Beyond Wilson disease, ATP7B antibodies are valuable tools for investigating broader copper metabolism dysfunctions:
Neurodegenerative disorders:
Abnormal copper homeostasis has been implicated in Alzheimer's, Parkinson's, and prion diseases
ATP7B antibodies can help assess copper transporter expression in neuronal tissues and determine whether alterations in ATP7B contribute to pathological copper accumulation
Cancer research:
Copper metabolism is frequently dysregulated in various cancers
ATP7B overexpression has been observed in certain tumors, potentially contributing to chemotherapy resistance
Immunohistochemistry with ATP7B antibodies can evaluate ATP7B levels in tumor tissues compared to normal counterparts
Metabolic syndrome and liver disease:
ATP7B function may be altered in non-alcoholic fatty liver disease (NAFLD)
ATP7B antibodies enable assessment of protein expression and localization changes in metabolic disorders
Drug development:
For screening compounds that might restore function to mutant ATP7B proteins
In evaluating how therapeutic agents affect ATP7B expression and trafficking
Interactions with other metal transporters:
Co-immunoprecipitation with ATP7B antibodies can identify protein-protein interactions between ATP7B and other transporters or chaperones
This helps map the broader network of cellular metal homeostasis mechanisms
These applications require careful experimental design, including appropriate controls and complementary techniques to validate findings beyond antibody-based detection alone.

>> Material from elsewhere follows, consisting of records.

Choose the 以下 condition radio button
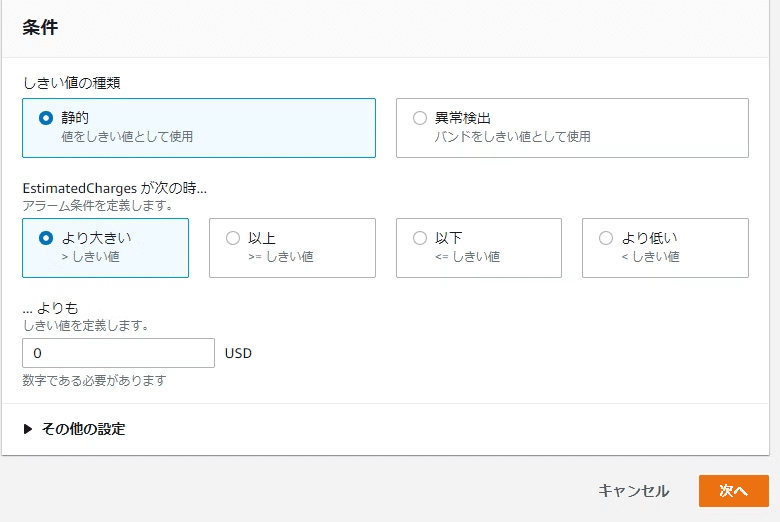780x522 pixels. point(420,238)
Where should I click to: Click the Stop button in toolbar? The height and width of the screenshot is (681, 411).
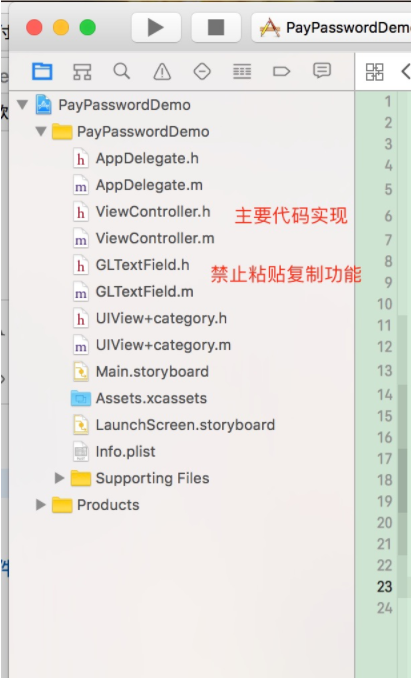pyautogui.click(x=216, y=27)
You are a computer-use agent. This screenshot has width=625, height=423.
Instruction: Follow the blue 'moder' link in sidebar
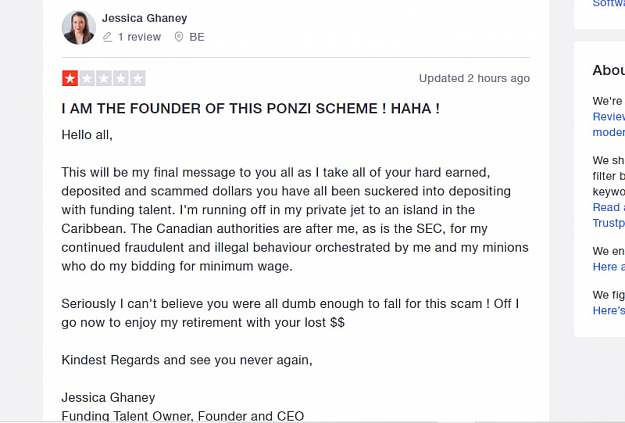coord(609,132)
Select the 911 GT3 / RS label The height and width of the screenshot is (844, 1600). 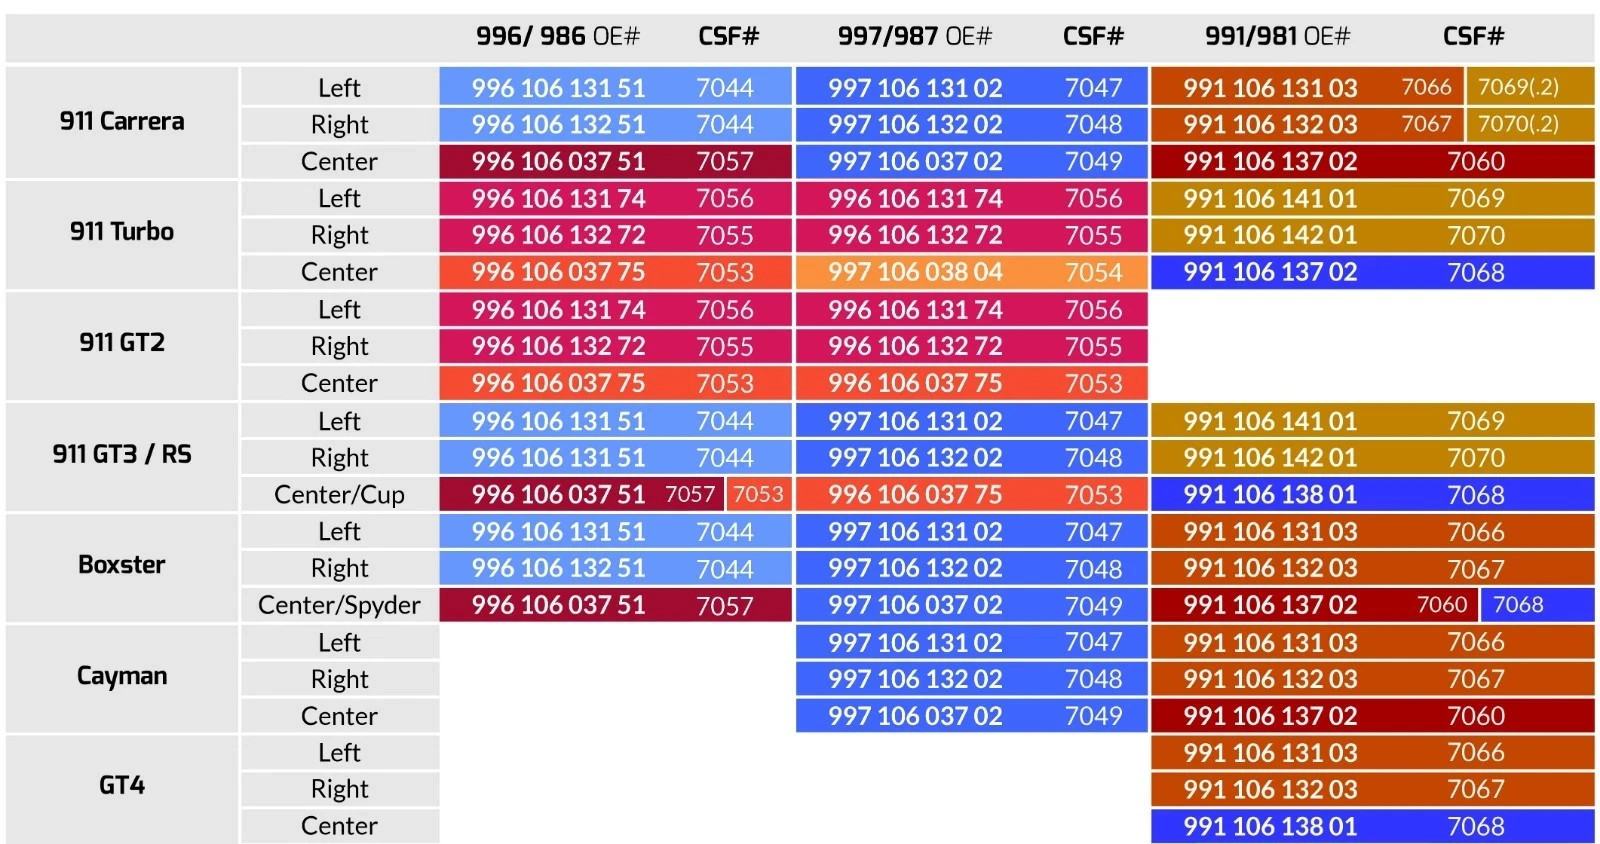pyautogui.click(x=122, y=455)
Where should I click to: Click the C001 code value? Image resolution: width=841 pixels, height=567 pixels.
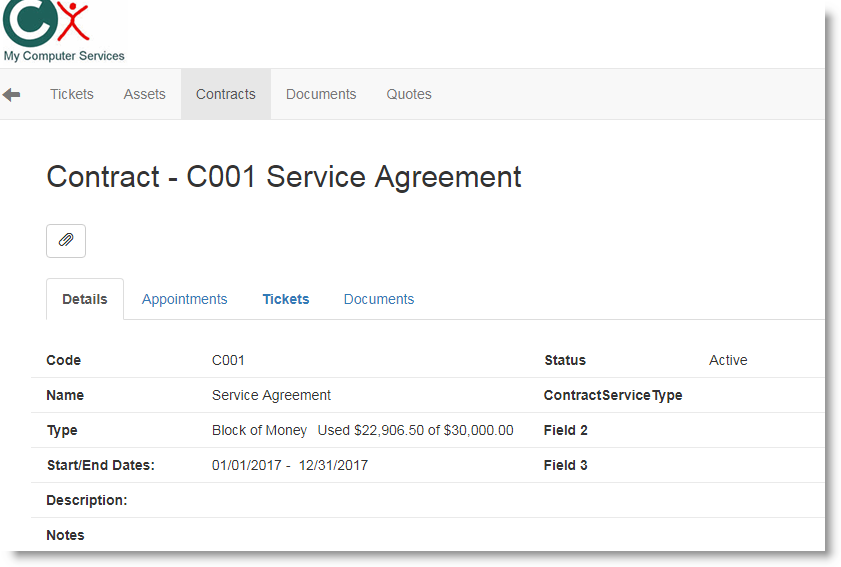point(228,360)
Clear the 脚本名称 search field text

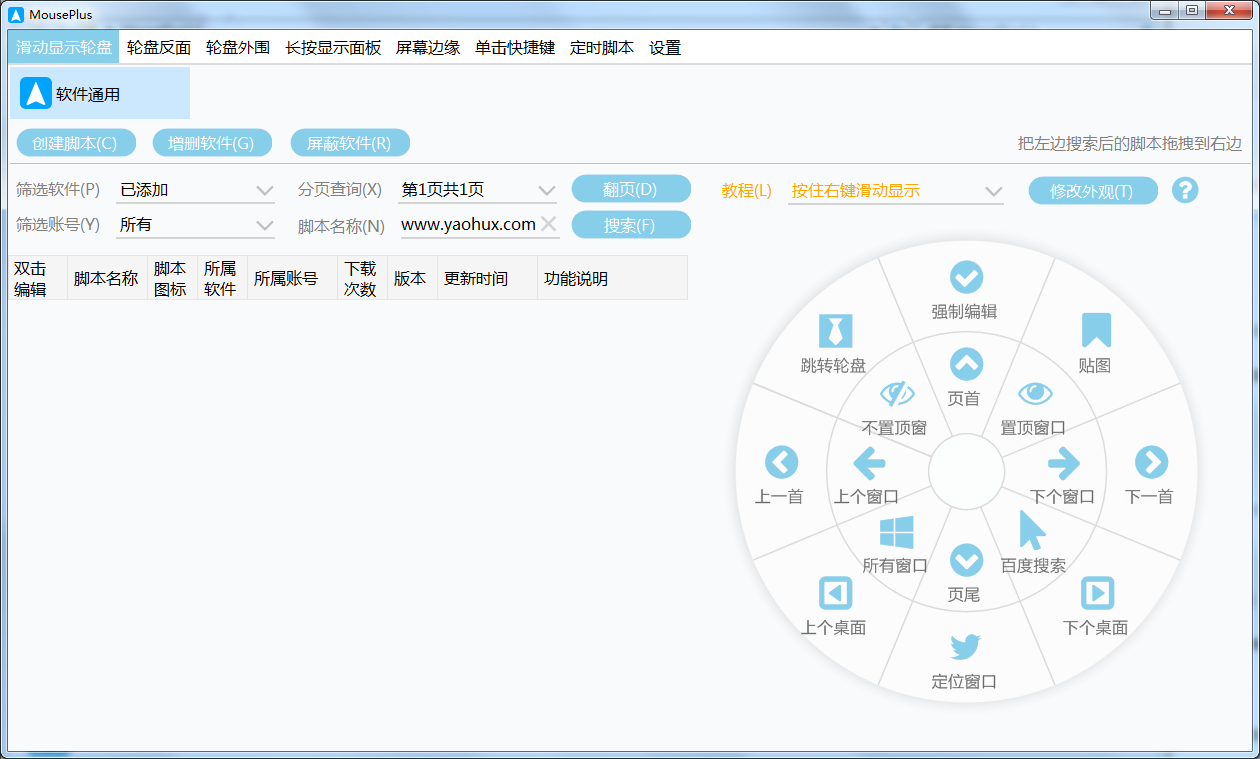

Post-translational modifications (PTMs) significantly impact ATP7B function and trafficking, representing an emerging area of research:
Phosphorylation studies:
ATP7B activity is regulated by phosphorylation at multiple sites
Researchers can develop or obtain phospho-specific ATP7B antibodies that recognize particular phosphorylated residues
These enable tracking of how phosphorylation status changes in response to copper levels or in disease states
Ubiquitination analysis:
Ubiquitination regulates ATP7B degradation and potentially its trafficking
Co-immunoprecipitation with ATP7B antibodies followed by ubiquitin-specific antibodies can reveal ubiquitination patterns
This technique helps assess how mutations or cellular conditions affect ATP7B stability
Glycosylation assessment:
ATP7B undergoes N-glycosylation, important for proper folding and trafficking
Researchers can use glycosidase treatments combined with ATP7B immunoblotting to evaluate glycosylation status
Changes in glycosylation pattern may explain trafficking defects in certain Wilson disease mutations
Copper-binding status:
ATP7B conformational changes occur upon copper binding
Developing conformation-specific antibodies that distinguish copper-bound from copper-free ATP7B would represent a significant advance
Such tools would enable direct monitoring of ATP7B functional status in situ
Cross-linking mass spectrometry approaches:
Combining ATP7B immunoprecipitation with cross-linking and mass spectrometry
This technique can reveal ATP7B structural changes associated with different functional states or disease-causing mutations
These advanced approaches require sophisticated antibody development and validation strategies but offer unprecedented insights into ATP7B regulation and function in health and disease.